AVAILABLE DATA ::

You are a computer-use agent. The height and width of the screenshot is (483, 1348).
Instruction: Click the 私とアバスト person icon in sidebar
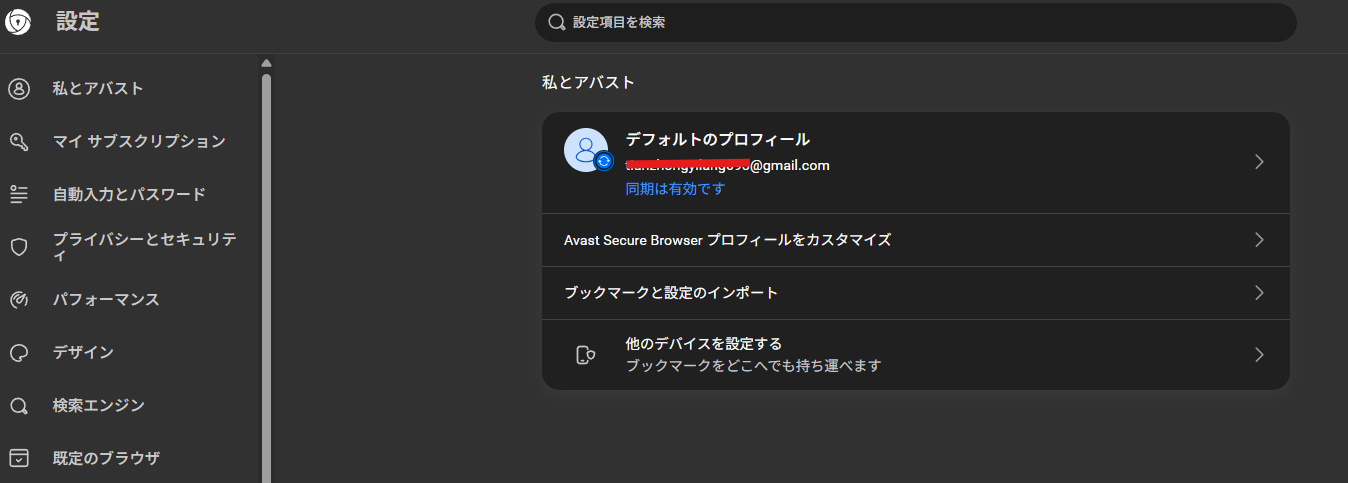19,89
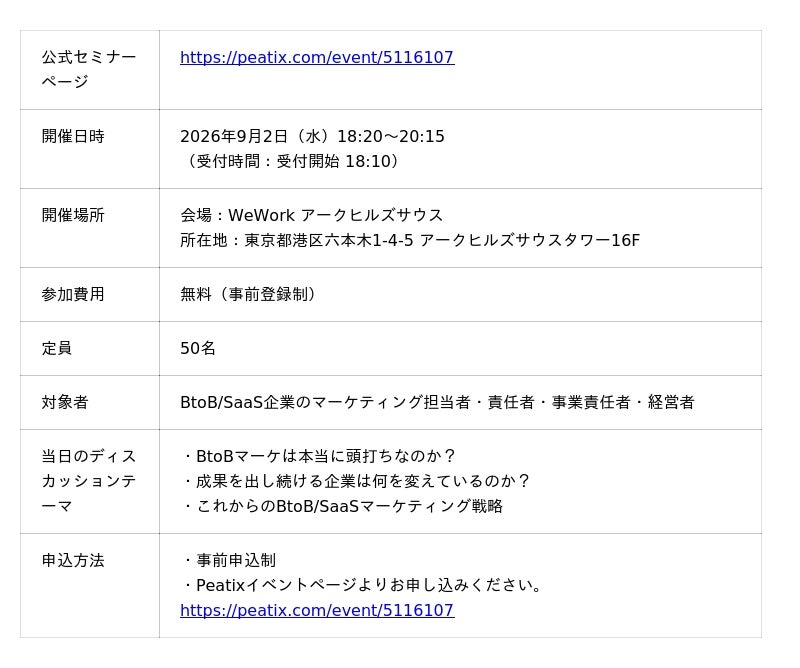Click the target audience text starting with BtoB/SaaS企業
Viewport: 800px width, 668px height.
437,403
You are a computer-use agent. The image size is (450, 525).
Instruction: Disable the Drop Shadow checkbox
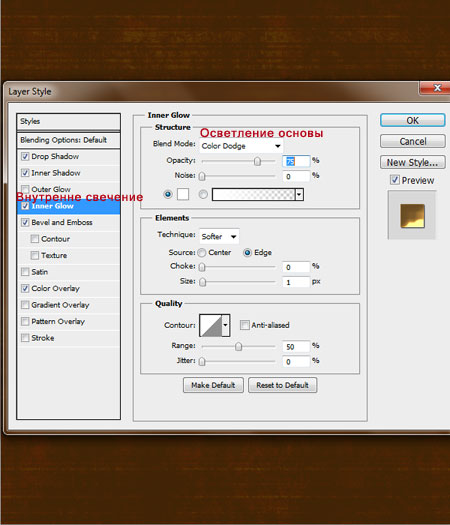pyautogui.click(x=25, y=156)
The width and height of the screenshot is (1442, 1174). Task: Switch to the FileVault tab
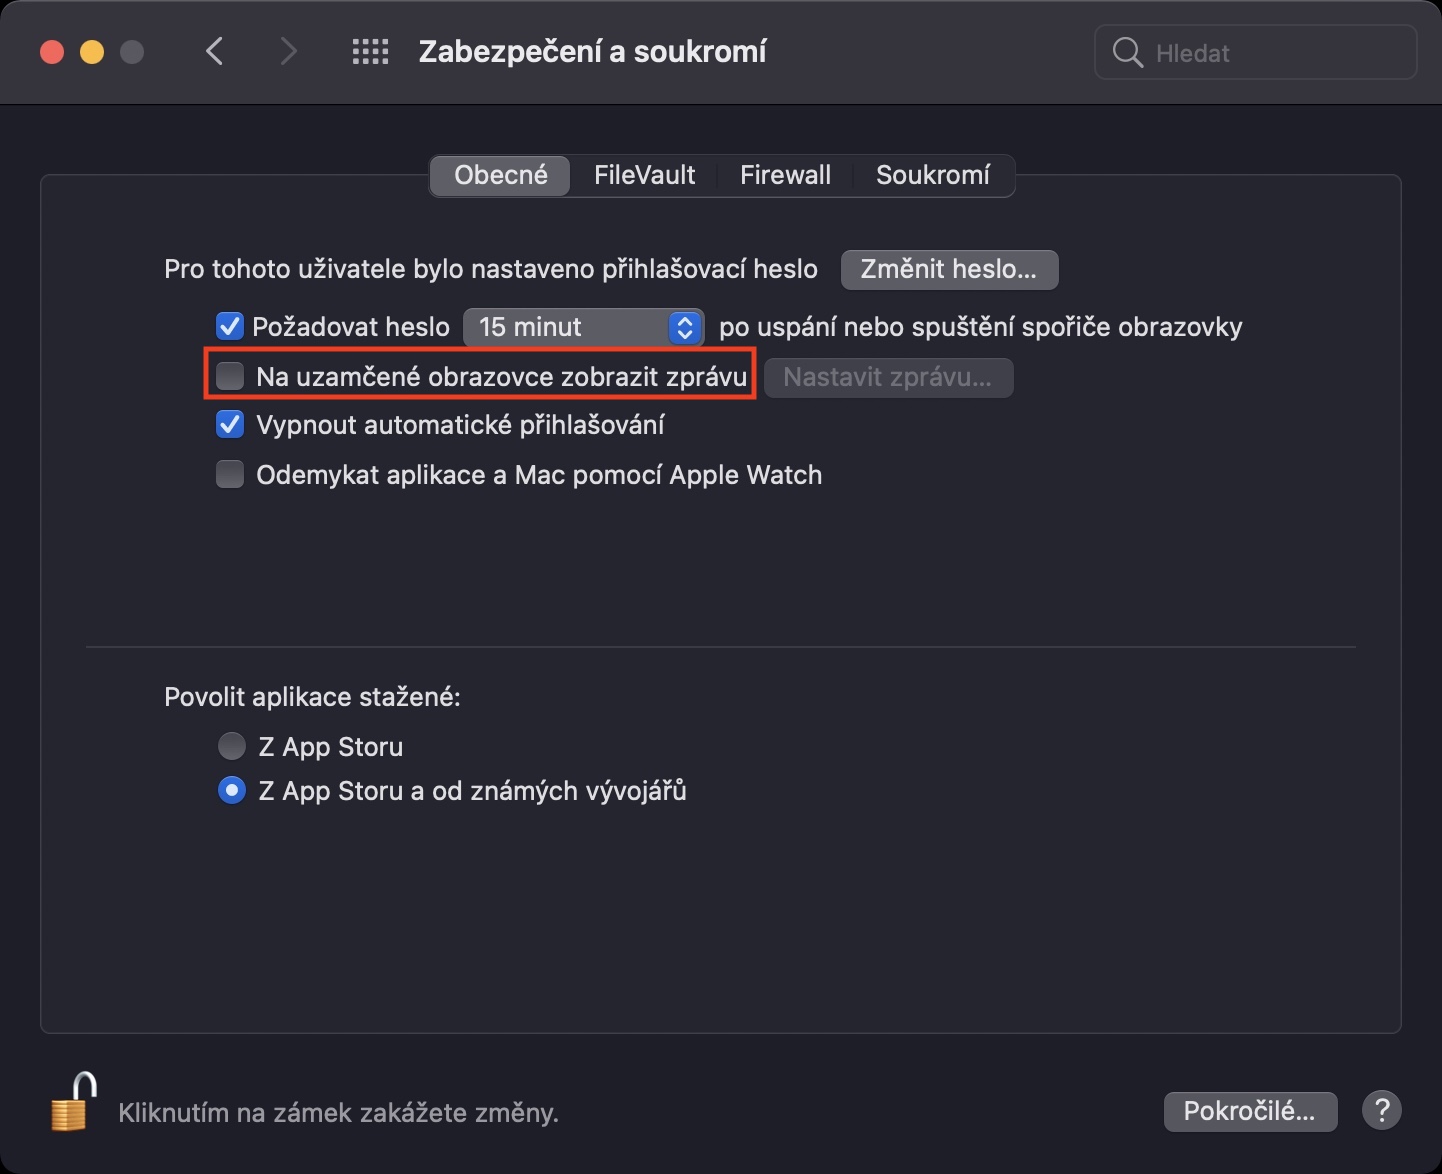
==
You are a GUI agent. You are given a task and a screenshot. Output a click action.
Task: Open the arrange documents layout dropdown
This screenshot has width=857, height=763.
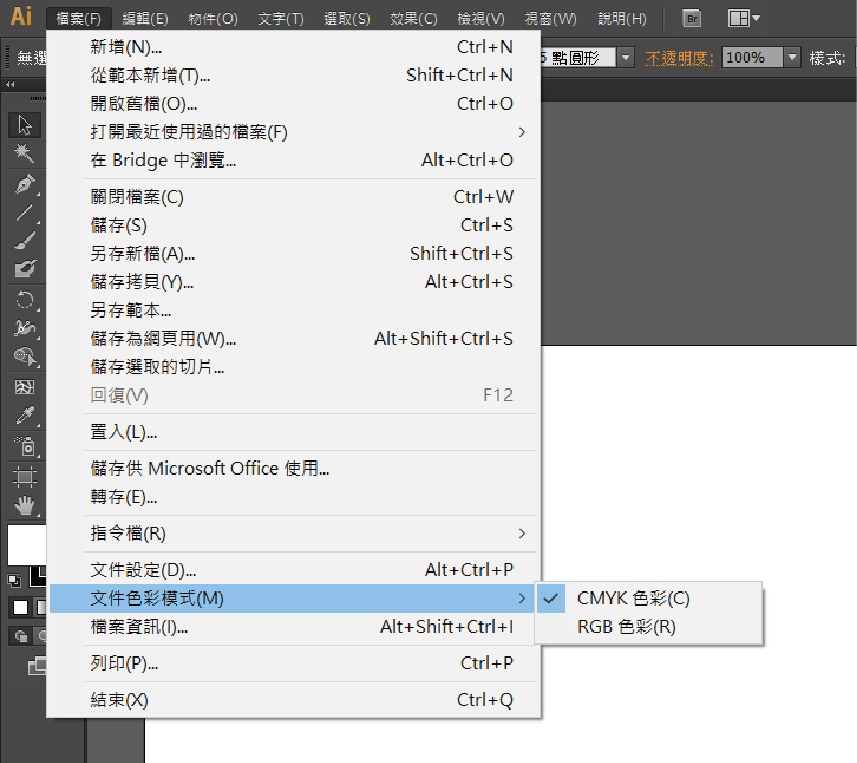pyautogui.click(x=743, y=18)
==
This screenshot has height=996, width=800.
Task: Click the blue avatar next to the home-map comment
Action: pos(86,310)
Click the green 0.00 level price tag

TASK ::
Write out again exactly the lines above from the one with "Instruction: Disable the Drop Shadow checkbox" through the one with "The width and", adding no other lines and no pictures.

YOUR SOLUTION ::
Instruction: Disable the Drop Shadow checkbox
pyautogui.click(x=25, y=156)
The width and height of the screenshot is (1442, 1174). Task: Switch to the FileVault tab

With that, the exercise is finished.